CATEGORIES Horror, Independent, Theatrical Reviews, Fantastic Fest, Cinematical Indie, Reviews, Cinematical
Several months ago I saw a monster movie called Abominable, which is an affectionately tongue-in-cheek throwback flick that reminded me of stuff like Grizzly and Prophecy. And then I stumbled across Hatchet, which would make for a perfect double feature with Abominable, because it feels like an old-school slasher flick that's been hidden on a dusty shelf for the past twenty years. And yes, I mean that as a compliment. If you possess any affection for flicks like Friday the 13th, The Burning or (ha) Humongous, then you'll consider Hatchet a grade-A treat.
The directors of Abominable and Hatchet are just about my age, which tells me that my generation of horror geeks is poised to hit the indie circuit with a vengeance. (The indie circuit and beyond, hopefully.) Hatchet wears its genre love right there on its gore-soaked sleeve, and that's why I had such a good time with the flick. It's funny without being a parody, it's unapologetically gory, and it's packed with actors who are obviously having a real good time with the material.
The plot couldn't be simpler: A chintzy tour of a New Orleans swampland turns into sheer terror as a group of goofballs find themselves haunted and hunted by the legendary lunatic known as Victor Crowley.

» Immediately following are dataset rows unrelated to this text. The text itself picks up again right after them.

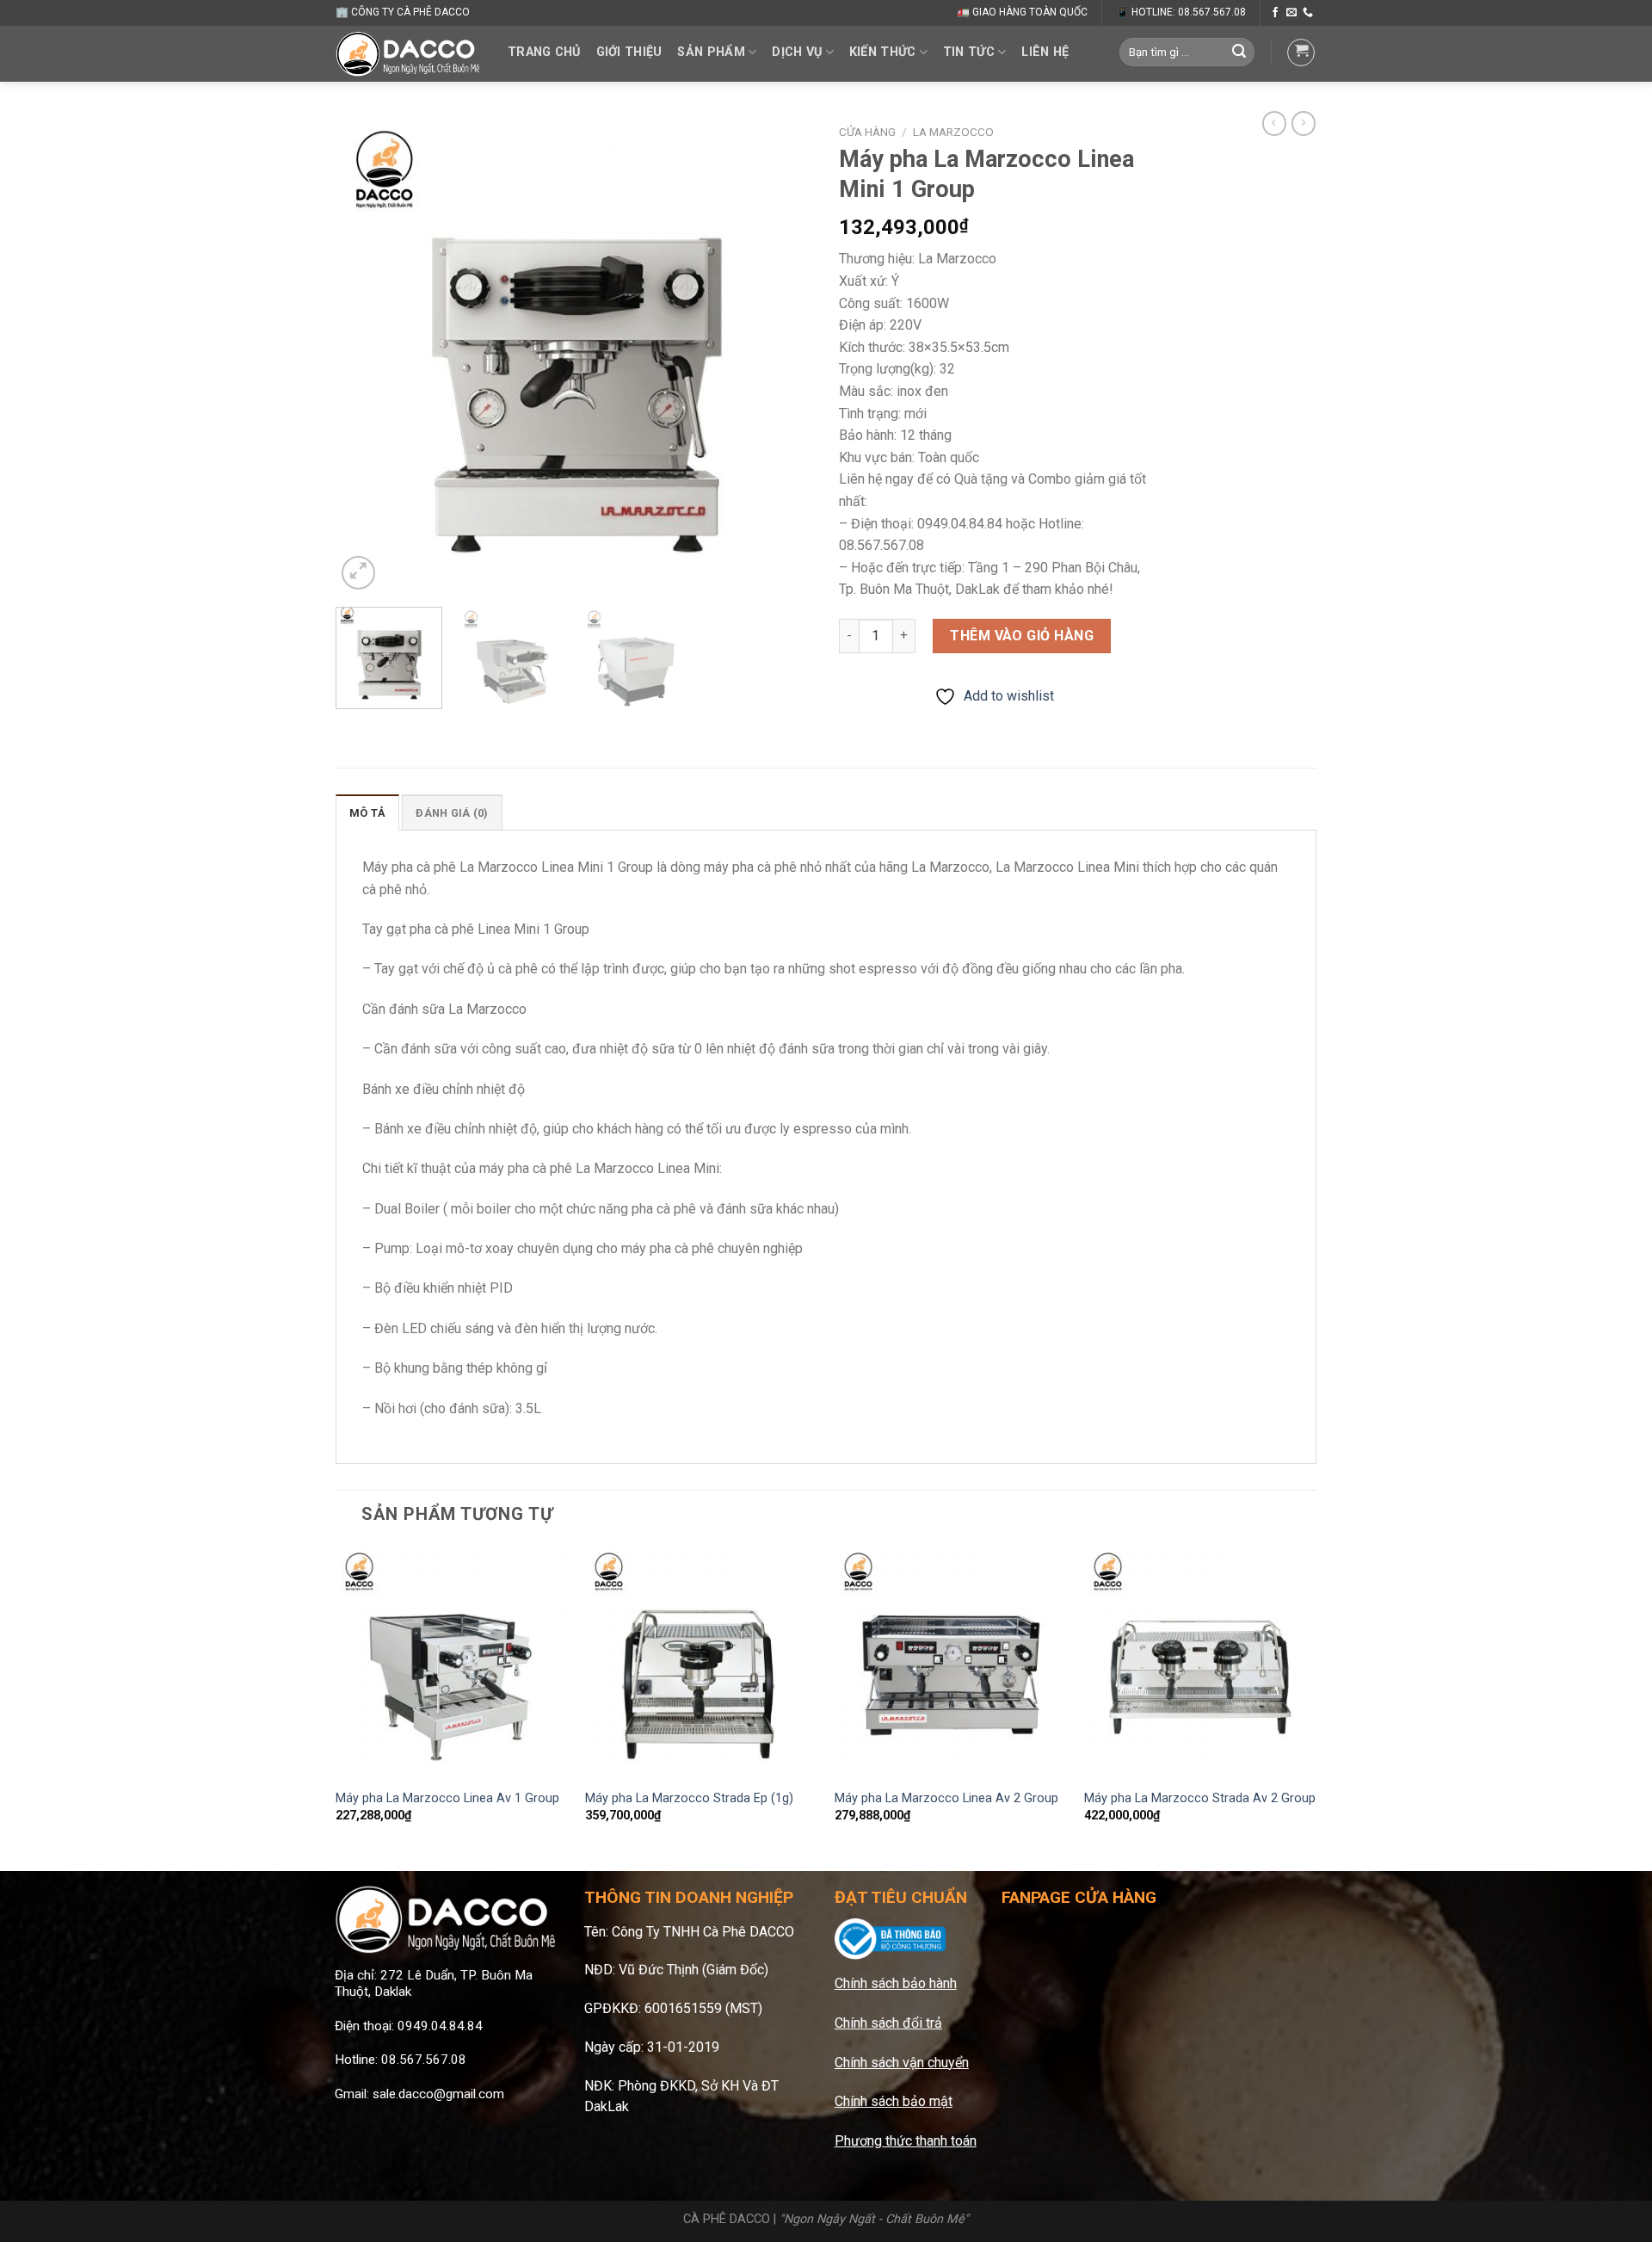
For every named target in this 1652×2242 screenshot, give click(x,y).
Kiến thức (882, 52)
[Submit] (1239, 52)
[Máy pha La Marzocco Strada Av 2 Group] (1200, 1662)
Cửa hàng (867, 132)
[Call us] (1308, 13)
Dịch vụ (797, 52)
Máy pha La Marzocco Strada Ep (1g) (689, 1798)
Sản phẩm (710, 52)
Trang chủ (544, 52)
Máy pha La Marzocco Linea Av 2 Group (946, 1798)
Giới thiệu (629, 52)
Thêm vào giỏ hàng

That's pretty much it, plot-wise.
But anyone who was raised on series like Halloween, Friday the 13th and A Nightmare on Elm Street should find a good deal to enjoy in Hatchet: The kills are frequent, ferocious, and freakishly gory*; the actors are surprisingly strong across the board; the tone is a masterful balance between creepy and kooky; and the flick hits all the right notes before ending precisely when it ought to. (Nothing's worse than a slasher flick that wears out its welcome.) Plus, old-school horror fans will have a ball picking through the various in-jokes and genre references. (* The flick had to suffer a few MPAA trims in order to earn an R rating, but even the theatrical version is pretty passionately gruesome -- and the DVD will be even splattier!)

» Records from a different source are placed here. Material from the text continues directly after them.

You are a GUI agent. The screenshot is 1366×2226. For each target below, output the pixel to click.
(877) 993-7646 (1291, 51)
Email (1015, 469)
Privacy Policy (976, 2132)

Writer/director Adam Green is clearly a student of the slasher sub-genre, and his sophomore effort (after the little-seen Coffee and Donuts) indicates a young filmmaker who has both studied and admired the early-'80s hack-fests. (Luckily, filmmakers like Green display strong affection for the slasher flicks -- but never once imply that they're brilliant films.) The festival audiences with which I enjoyed Hatchet were whooping it up with the creatively nasty kills, chuckling along at the geeky gags, and basically cheering for all the obnoxious characters to get theirs but good. It was a communal piece of movie-watching, and it reminded me of an opening night crowd for Halloween 4 or Friday the 13th Part 6. (Easily one of Jason's finest adventures.)
Lead actor Joel Moore, probably best known as Owen in that hilarious Dodgeball flick, anchors the movie quite effortlessly. Potential victims Deon Richmond (the best buddy), Tamara Feldman (the good girl with a secret), and Parry Shen (the inexperienced tour guide) keep the movie colorful in between all the dispatches -- and the background of Hatchet is pretty much packed to the gills with horror geek heroes: Robert Englund, Kane Hodder, Tony Todd, and John Carl Buechler. Hell, the director even gives himself an early cameo -- and is funny!
And yes, there is pointless female nudity.
So after months and months on the festival circuit, Hatchet is finally making its theatrical debut, thanks to the genre slingers over at Anchor Bay. The flick opens today (September 7) in about 80 theaters, and the hope is that the flick will 'go wider' if the horror geeks do their part. I realize that "I'll wait for the DVD" is a practical approach to most gory horror movies, but in the case of Hatchet I'd ask you to make an exception. With Rob Zombie's Halloween raking in huge cash, a 'grass roots' semi-hit for Hatchet would send a message that R-rated horror is not even remotely dead. Frankly I can't imagine the slasher fan who wouldn't dig Hatchet, but (after waiting all this time for the theatrical release) I'm very curious to see what the horror hounds have to say about it.